I mean if they believe behavioral remedies are not enough then a bunch of behavioral contracts with other companies isn't going to effect their opinions.
if it's a market, and the majority of players are on board and have signed contracts, it absolutely does have relevance.
the regulators job is to protect competition, industries, the country and consumers. If consumers see the deal is good and are for the deal and the market, most notable the smaller players are for the deal... and it has no negative impact to competition (it clearly doesn't) and it doesn't impact the economy or country (it absolutely doesn't) then the regulator is working outside it's mandate. They aren't doing anything besides acting out of personal preference.

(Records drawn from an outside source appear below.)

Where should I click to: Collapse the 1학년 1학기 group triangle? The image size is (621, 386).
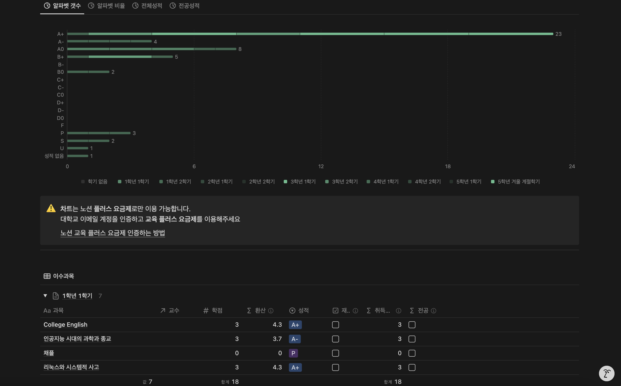(45, 296)
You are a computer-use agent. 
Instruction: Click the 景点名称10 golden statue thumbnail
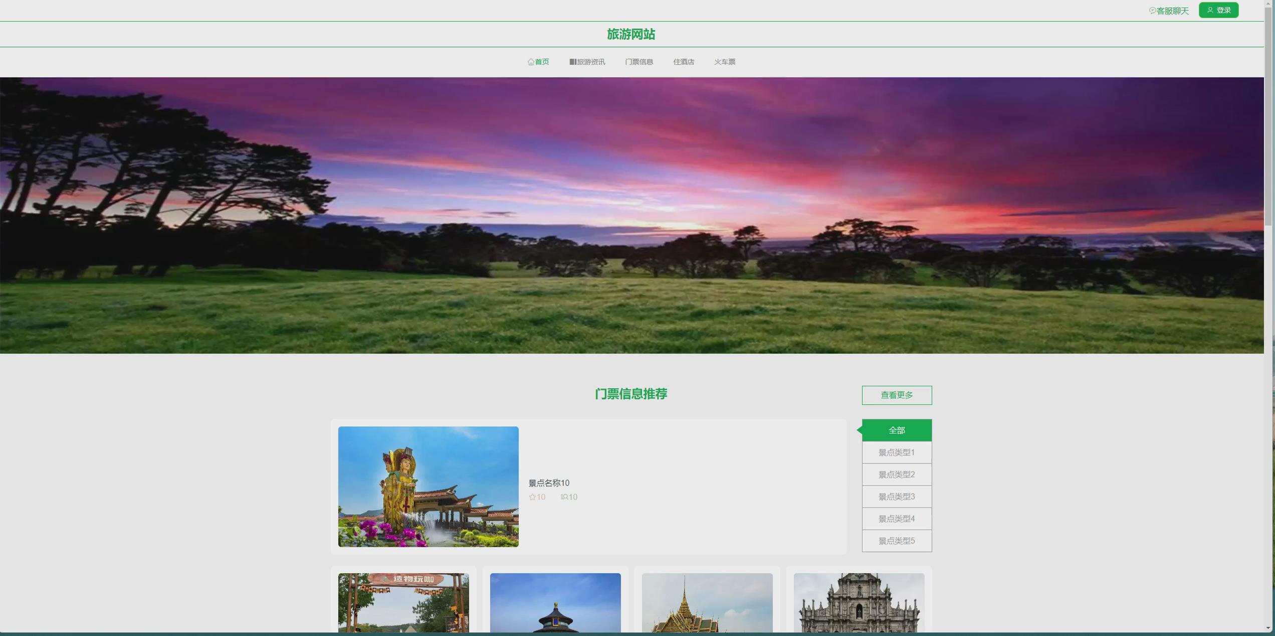tap(428, 486)
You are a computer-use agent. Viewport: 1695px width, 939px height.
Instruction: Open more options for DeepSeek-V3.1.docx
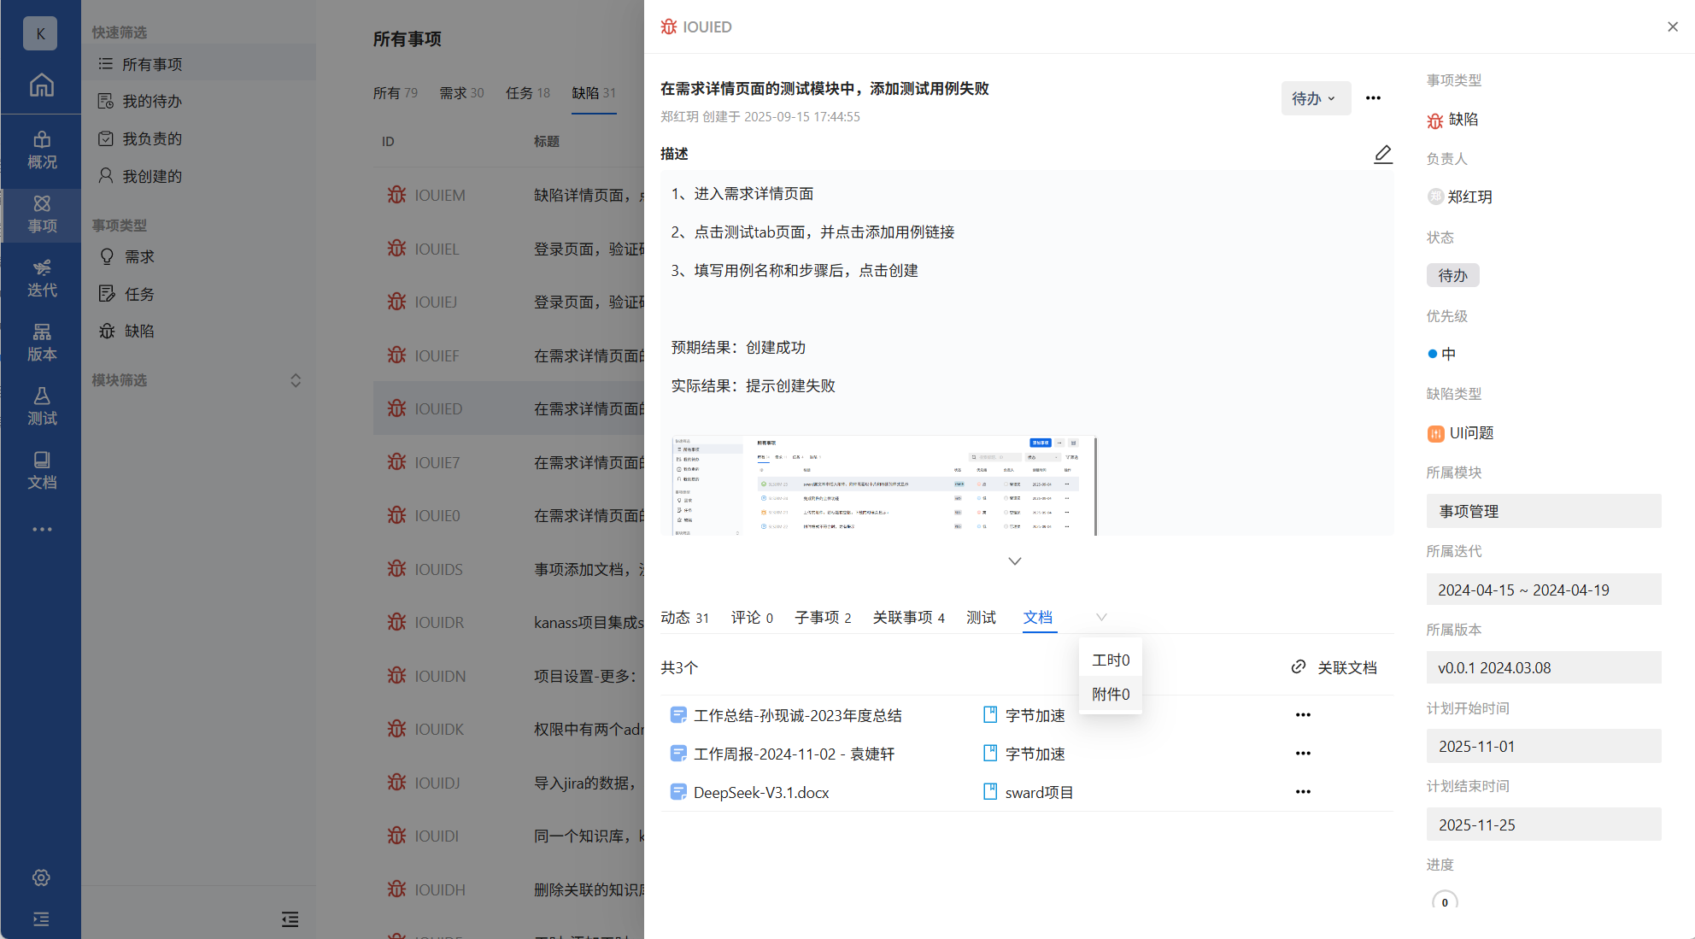coord(1302,792)
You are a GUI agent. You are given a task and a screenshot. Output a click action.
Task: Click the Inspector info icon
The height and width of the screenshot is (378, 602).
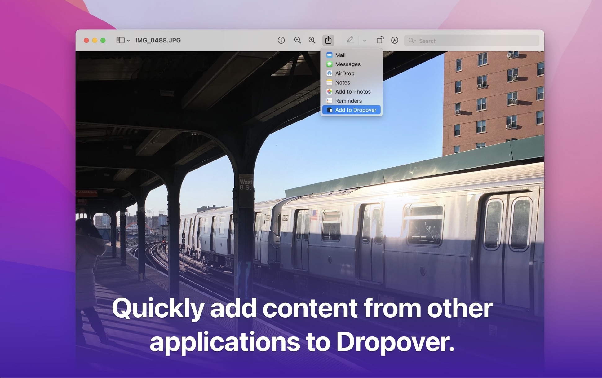click(x=281, y=40)
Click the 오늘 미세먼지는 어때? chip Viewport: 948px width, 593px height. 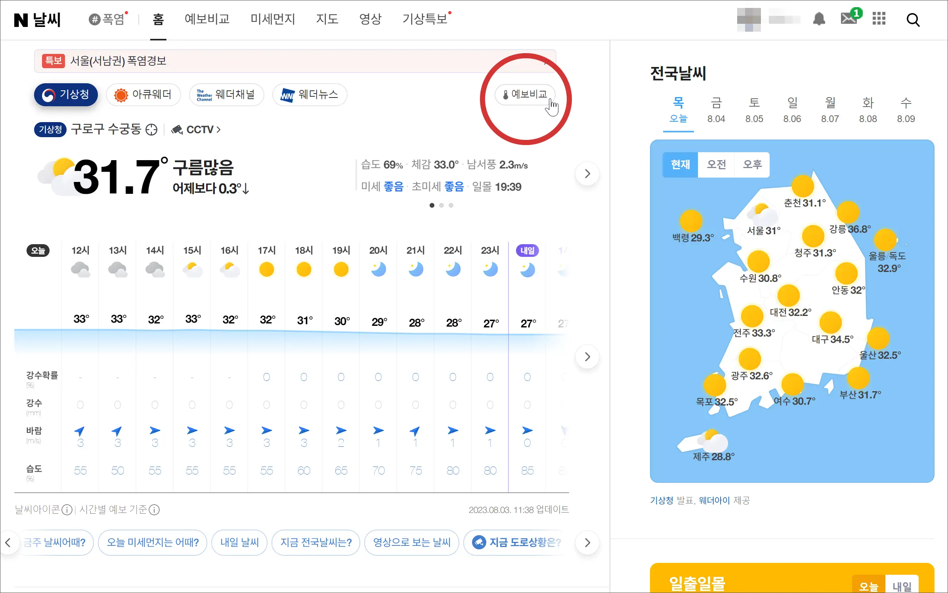pyautogui.click(x=153, y=542)
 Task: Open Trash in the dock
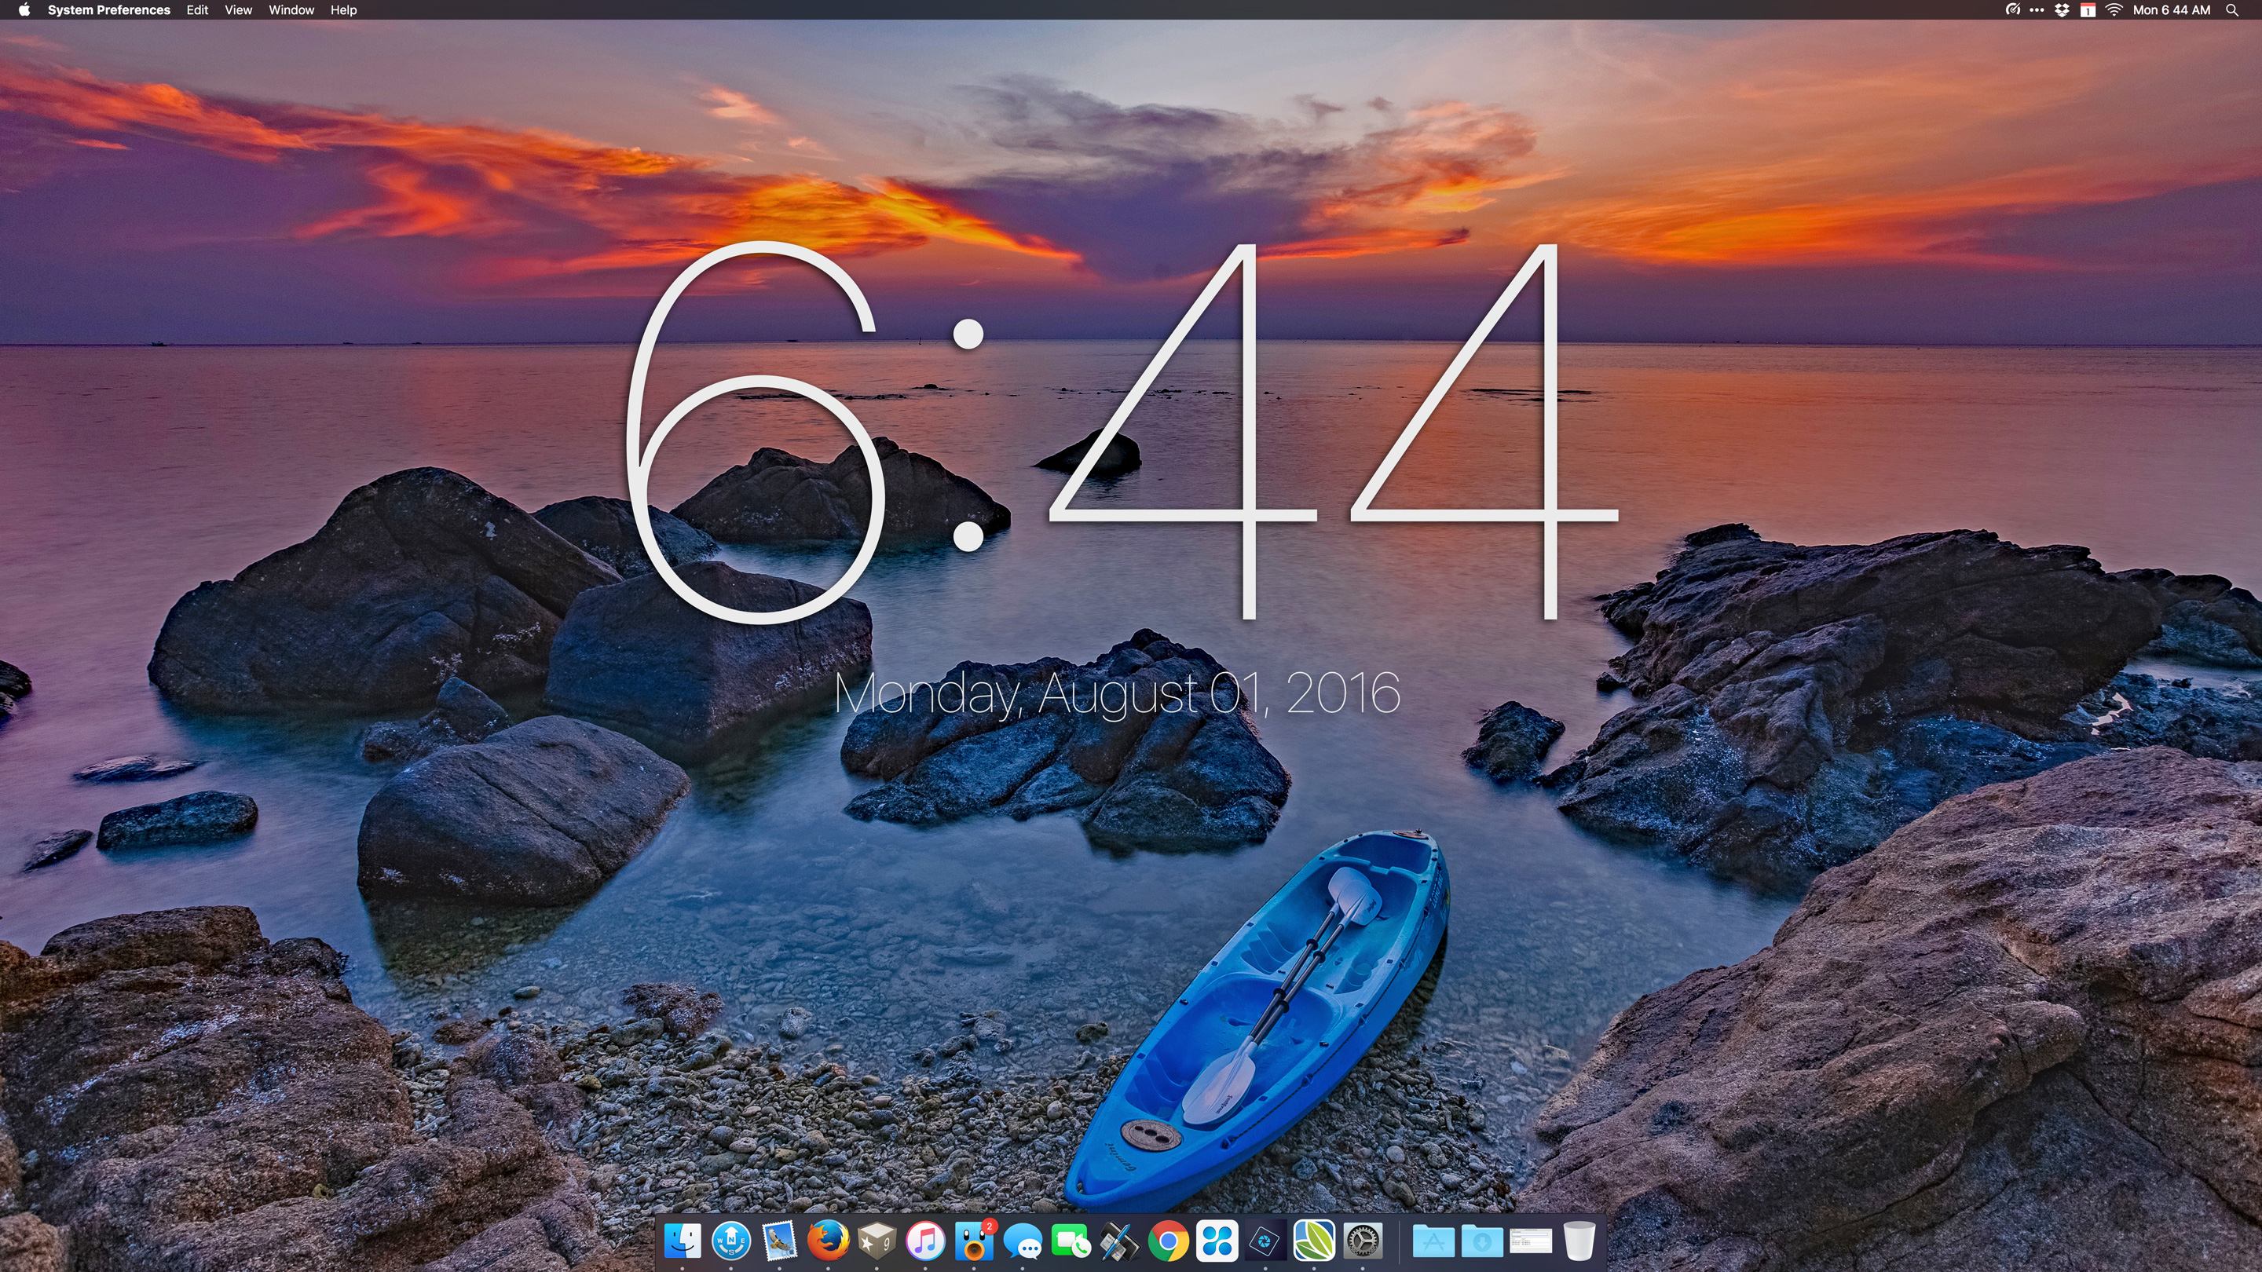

You need evidence. Evidence the entity would dominate. Evidence that consumers would be negatively impacted. Evidence of intent. Evidence to support your claims. Ignoring deals is ignoring evidence that support the deal. Ignoring market data is ignoring evidence that supports the deal. CMA absolutely cannot pick and choose evidence because then they aren't being fair or just, they aren't giving proportional judgments and is acting contrary to their standing orders. That would make this process illegal. This is why MS wants to get regulatory communications because if they were informed of these things and disregarded it, then they are not making decisions based on facts.
As MS said during that CAT conference, they got more materials for the CMA process from the EC than from the CMA. If you aren't acting in good faith, you are likely breaking the law.